**Records for the exercise:**
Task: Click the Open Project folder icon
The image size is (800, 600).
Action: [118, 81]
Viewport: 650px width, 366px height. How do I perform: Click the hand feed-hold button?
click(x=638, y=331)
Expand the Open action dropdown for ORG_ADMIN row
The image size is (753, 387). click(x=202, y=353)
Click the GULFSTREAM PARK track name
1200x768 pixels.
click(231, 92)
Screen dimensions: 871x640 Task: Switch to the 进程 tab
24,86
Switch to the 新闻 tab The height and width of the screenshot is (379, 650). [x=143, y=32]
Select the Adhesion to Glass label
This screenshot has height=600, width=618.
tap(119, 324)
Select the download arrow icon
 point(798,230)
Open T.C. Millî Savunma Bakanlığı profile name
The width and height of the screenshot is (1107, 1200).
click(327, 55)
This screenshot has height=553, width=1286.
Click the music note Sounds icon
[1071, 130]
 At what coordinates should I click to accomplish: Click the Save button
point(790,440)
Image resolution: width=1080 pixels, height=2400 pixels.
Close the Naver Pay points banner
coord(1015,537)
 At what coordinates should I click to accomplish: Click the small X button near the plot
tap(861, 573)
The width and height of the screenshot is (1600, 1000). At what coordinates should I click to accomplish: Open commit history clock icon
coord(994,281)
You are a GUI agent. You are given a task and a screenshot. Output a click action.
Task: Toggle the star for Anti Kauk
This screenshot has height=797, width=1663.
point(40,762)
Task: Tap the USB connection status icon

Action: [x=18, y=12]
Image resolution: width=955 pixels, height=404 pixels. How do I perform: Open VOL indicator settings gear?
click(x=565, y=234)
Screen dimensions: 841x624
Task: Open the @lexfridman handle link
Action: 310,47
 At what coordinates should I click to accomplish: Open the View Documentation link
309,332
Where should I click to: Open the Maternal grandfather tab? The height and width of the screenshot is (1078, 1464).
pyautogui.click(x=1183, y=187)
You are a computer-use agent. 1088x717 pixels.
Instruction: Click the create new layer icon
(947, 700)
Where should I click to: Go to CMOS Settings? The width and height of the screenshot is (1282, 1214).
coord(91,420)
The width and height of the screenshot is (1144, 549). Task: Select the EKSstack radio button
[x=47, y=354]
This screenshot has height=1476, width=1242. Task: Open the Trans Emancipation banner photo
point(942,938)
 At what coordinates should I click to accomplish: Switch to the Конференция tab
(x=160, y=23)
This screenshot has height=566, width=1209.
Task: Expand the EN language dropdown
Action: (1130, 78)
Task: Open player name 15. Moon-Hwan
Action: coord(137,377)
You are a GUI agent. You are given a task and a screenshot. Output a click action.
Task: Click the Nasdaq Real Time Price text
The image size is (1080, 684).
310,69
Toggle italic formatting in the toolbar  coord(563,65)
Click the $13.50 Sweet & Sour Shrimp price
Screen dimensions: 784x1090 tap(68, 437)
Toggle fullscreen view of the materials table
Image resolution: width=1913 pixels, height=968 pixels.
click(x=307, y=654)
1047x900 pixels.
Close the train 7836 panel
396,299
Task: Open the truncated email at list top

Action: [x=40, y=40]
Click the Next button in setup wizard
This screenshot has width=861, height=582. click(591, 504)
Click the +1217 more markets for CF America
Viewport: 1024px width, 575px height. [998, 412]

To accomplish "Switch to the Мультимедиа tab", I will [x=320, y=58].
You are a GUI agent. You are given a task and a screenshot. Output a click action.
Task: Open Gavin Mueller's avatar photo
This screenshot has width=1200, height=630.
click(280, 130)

**How to complete this task:**
Copy every record above exactly as it stands.

**Written response:**
Task: Click the Open Project folder icon
The image size is (800, 600).
Action: [118, 81]
Viewport: 650px width, 366px height. How do I perform: Click the hand feed-hold button?
click(x=638, y=331)
Expand the Open action dropdown for ORG_ADMIN row
The image size is (753, 387). click(x=202, y=353)
Click the GULFSTREAM PARK track name
1200x768 pixels.
click(231, 92)
Screen dimensions: 871x640 Task: Switch to the 进程 tab
24,86
Switch to the 新闻 tab The height and width of the screenshot is (379, 650). [x=143, y=32]
Select the Adhesion to Glass label
This screenshot has height=600, width=618.
tap(119, 324)
Select the download arrow icon
 point(798,230)
Open T.C. Millî Savunma Bakanlığı profile name
The width and height of the screenshot is (1107, 1200).
click(327, 55)
This screenshot has height=553, width=1286.
Click the music note Sounds icon
[1071, 130]
 At what coordinates should I click to accomplish: Click the Save button
point(790,440)
Image resolution: width=1080 pixels, height=2400 pixels.
Close the Naver Pay points banner
coord(1015,537)
 At what coordinates should I click to accomplish: Click the small X button near the plot
tap(861, 573)
The width and height of the screenshot is (1600, 1000). At what coordinates should I click to accomplish: Open commit history clock icon
coord(994,281)
You are a GUI agent. You are given a task and a screenshot. Output a click action.
Task: Toggle the star for Anti Kauk
This screenshot has height=797, width=1663.
point(40,762)
Task: Tap the USB connection status icon

Action: [x=18, y=12]
Image resolution: width=955 pixels, height=404 pixels. How do I perform: Open VOL indicator settings gear?
click(x=565, y=234)
Screen dimensions: 841x624
Task: Open the @lexfridman handle link
Action: 310,47
 At what coordinates should I click to accomplish: Open the View Documentation link
309,332
Where should I click to: Open the Maternal grandfather tab? The height and width of the screenshot is (1078, 1464).
pyautogui.click(x=1183, y=187)
You are a computer-use agent. 1088x717 pixels.
Instruction: Click the create new layer icon
(947, 700)
Where should I click to: Go to CMOS Settings? The width and height of the screenshot is (1282, 1214).
coord(91,420)
The width and height of the screenshot is (1144, 549). Task: Select the EKSstack radio button
[x=47, y=354]
This screenshot has height=1476, width=1242. Task: Open the Trans Emancipation banner photo
point(942,938)
 At what coordinates should I click to accomplish: Switch to the Конференция tab
(x=160, y=23)
This screenshot has height=566, width=1209.
Task: Expand the EN language dropdown
Action: (1130, 78)
Task: Open player name 15. Moon-Hwan
Action: coord(137,377)
You are a GUI agent. You are given a task and a screenshot. Output a click action.
Task: Click the Nasdaq Real Time Price text
The image size is (1080, 684).
310,69
Toggle italic formatting in the toolbar  coord(563,65)
Click the $13.50 Sweet & Sour Shrimp price
Screen dimensions: 784x1090 tap(68, 437)
Toggle fullscreen view of the materials table
Image resolution: width=1913 pixels, height=968 pixels.
click(x=307, y=654)
1047x900 pixels.
Close the train 7836 panel
396,299
Task: Open the truncated email at list top

Action: [x=40, y=40]
Click the Next button in setup wizard
This screenshot has width=861, height=582. click(591, 504)
Click the +1217 more markets for CF America
Viewport: 1024px width, 575px height. [998, 412]

To accomplish "Switch to the Мультимедиа tab", I will [x=320, y=58].
You are a GUI agent. You are given a task and a screenshot. Output a click action.
Task: Open Gavin Mueller's avatar photo
This screenshot has width=1200, height=630.
click(280, 130)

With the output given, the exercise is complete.